Task prompt »
Give the entries again exactly. Skip the pictures.

Data items:
== Segment start ==

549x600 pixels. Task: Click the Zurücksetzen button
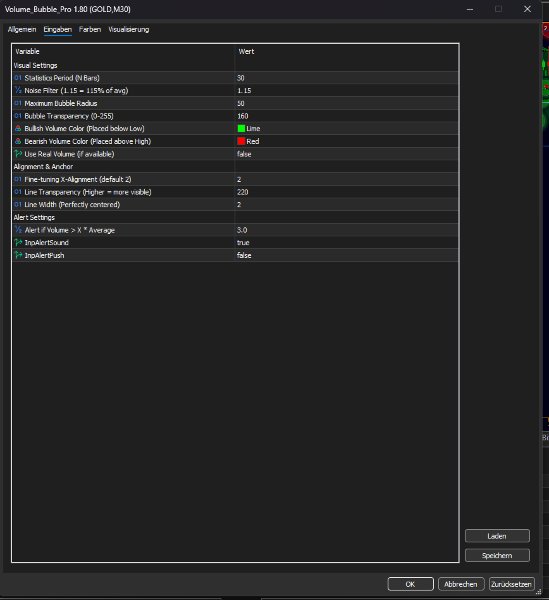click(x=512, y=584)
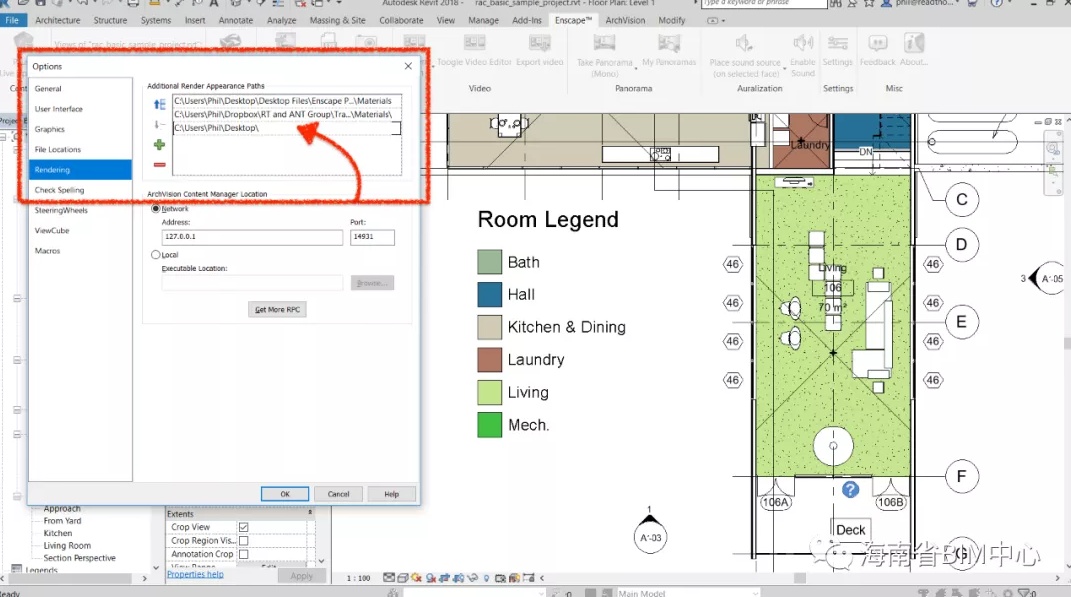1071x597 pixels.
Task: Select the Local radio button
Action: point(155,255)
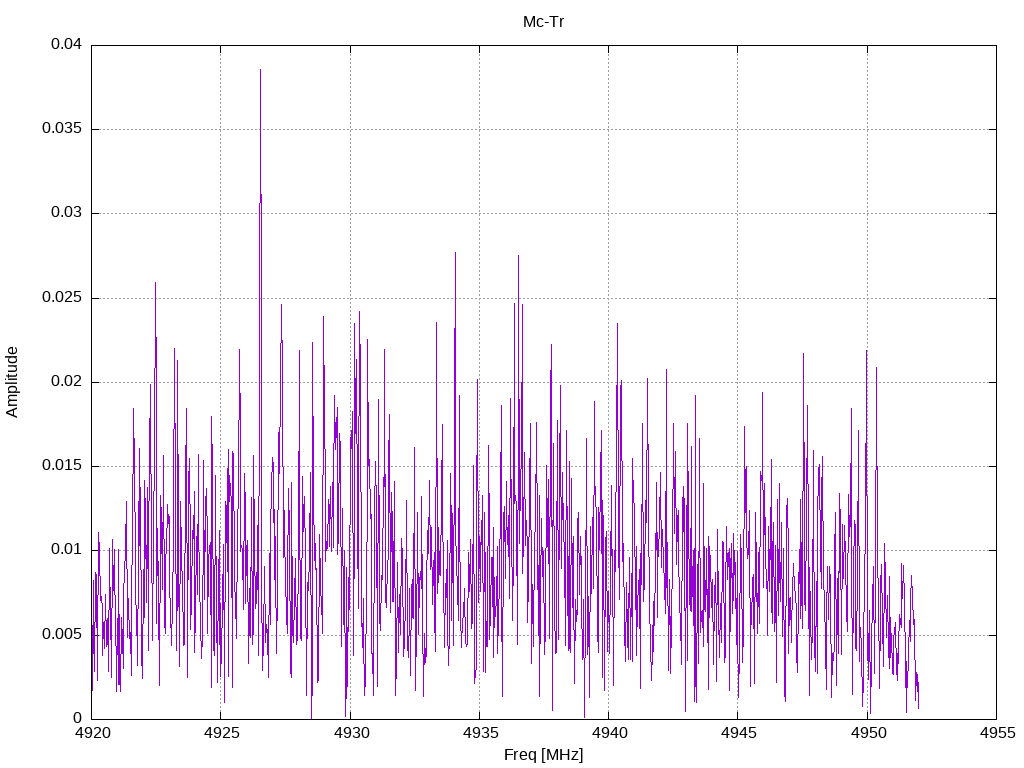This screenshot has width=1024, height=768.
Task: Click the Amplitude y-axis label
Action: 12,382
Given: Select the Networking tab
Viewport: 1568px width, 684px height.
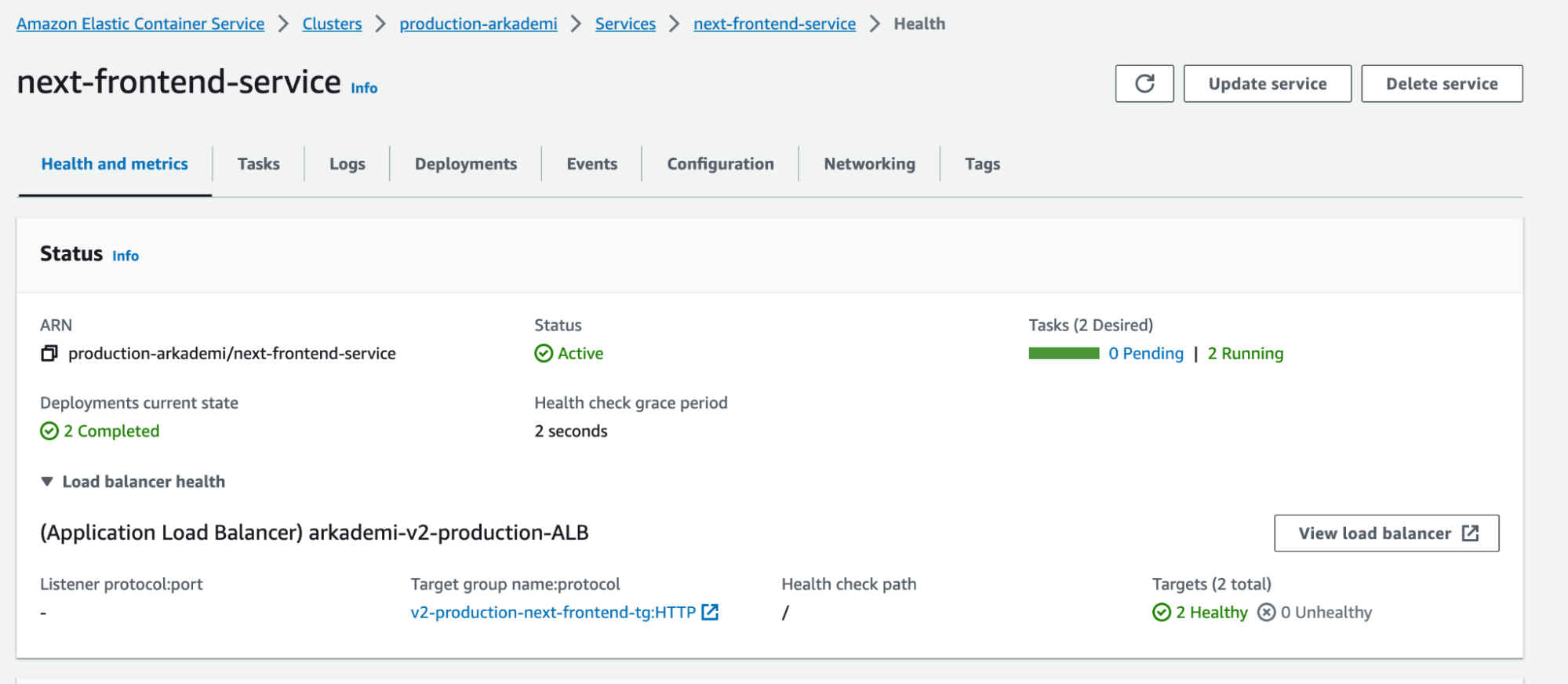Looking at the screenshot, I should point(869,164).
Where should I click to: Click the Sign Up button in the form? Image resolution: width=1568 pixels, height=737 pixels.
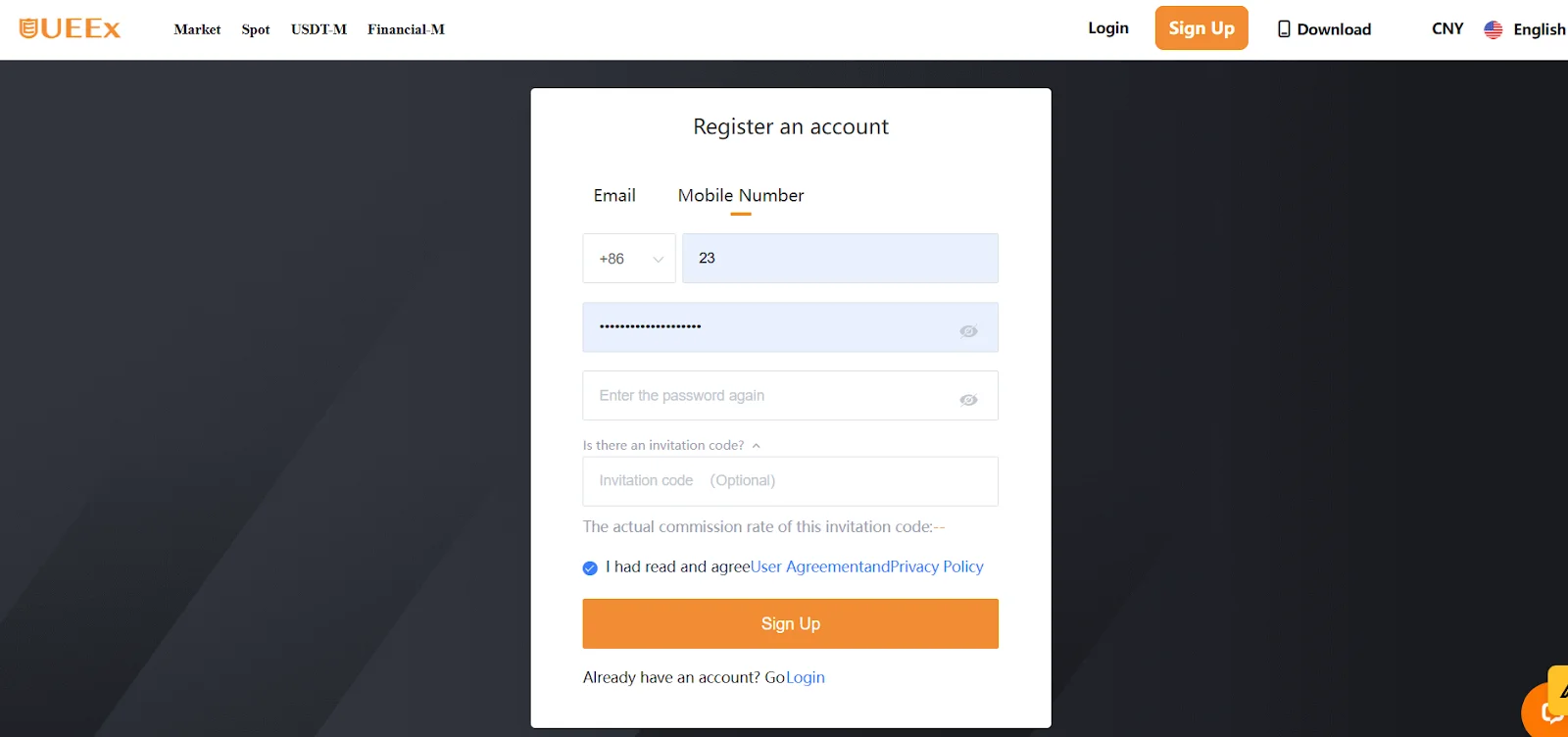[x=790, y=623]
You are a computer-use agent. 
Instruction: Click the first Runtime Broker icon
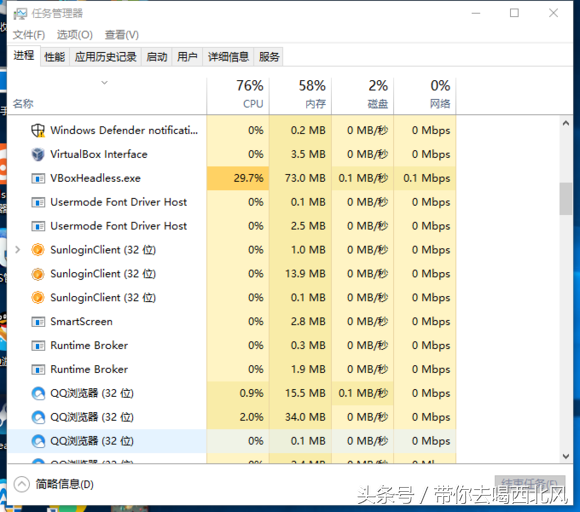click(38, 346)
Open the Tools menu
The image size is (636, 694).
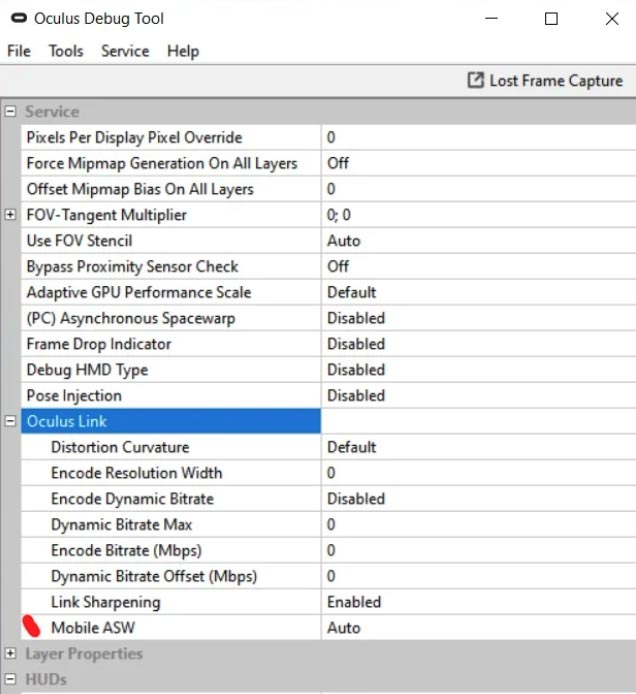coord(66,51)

== Segment end ==

Solution for this task »
549x600 pixels. Task: Click the Zurücksetzen button
click(x=512, y=584)
1071x597 pixels.
Task: Select the Local radio button
Action: point(155,255)
This screenshot has width=1024, height=768.
Task: Click the Amplitude y-axis label
Action: 12,382
Given: Select the Networking tab
Viewport: 1568px width, 684px height.
Looking at the screenshot, I should point(869,164).
Where should I click to: Click the Sign Up button in the form? Image resolution: width=1568 pixels, height=737 pixels.
[x=790, y=623]
You are a computer-use agent. 
Instruction: Click the first Runtime Broker icon
click(38, 346)
Open the Tools menu
The image size is (636, 694).
coord(66,51)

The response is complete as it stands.